EXERCISE PASSAGE:
··········

The best way to go into two-time Best Director Oscar winner Ang Lee’s Gemini Man is to leave any sense of reality you have at the door.
Lee, whom I have interviewed twice, (Ride With The Devil and Brokeback Mountain), is one of the best directors ever. Period.
While the story of Gemini Man, where an about to retire hitman (Will Smith) faces off against a younger clone of himself (Will Smith), leaves a lot to be desired, the concept (of using a CGI character to play a younger version of the main character) is intriguing, and the direction is superb.
The film opens in Belgium, Smith’s character Henry Brogan, (a CIA agent, of sorts), quite possibly the best assassin to ever live, on his stomach in a field, holding a rifle, waiting for a bullet train to whiz by him, in order to put a bullet in the head of a target on the train.
In the next scene we see Brogan in Buttermilk, Georgia, his hometown, finding out that the man he killed was not an enemy. He was set up. The powers that be, presided over by Clay (Oscar nominee Clive Owen), immediately set out to kill him because of what he knows. But it is not just another assassin that is sent out to destroy Brogan, it is his clone, a 30 year younger version of himself.
The minute the clone appears in the picture, more than thirty minutes into the film, things start to get convoluted. First of all, the CGI, or whatever you want to call the computer deaging of Smith as the clone, is simply awful. The clone doesn’t resemble anything Smith looked like while he was in his 20s. All you need to do is go onto YouTube and search for ‘Fresh Prince.’ There is no similarity, at all.
During their first meeting, Brogan could have easily killed his clone. But he hesitates. He feels something for his clone. And wants to find out a lot more, as well.

··········

EXERCISE DIRECTIONS:
Decide whether each statement agrees with the Gemini Man review, answering yes or no and quoting the deciding words of the review. 1. The film opens in Belgium. 2. The clone first appears within the film's first ten minutes. 3. Brogan kills his clone at their first meeting.

SOURCE DATA:
··········

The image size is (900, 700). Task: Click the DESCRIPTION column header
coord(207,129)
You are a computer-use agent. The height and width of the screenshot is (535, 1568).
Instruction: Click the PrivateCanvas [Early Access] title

··········

EXERCISE RESPONSE:
1. Yes: "The film opens in Belgium"
2. No: "more than thirty minutes into the film"
3. No: "Brogan could have easily killed his clone. But he hesitates."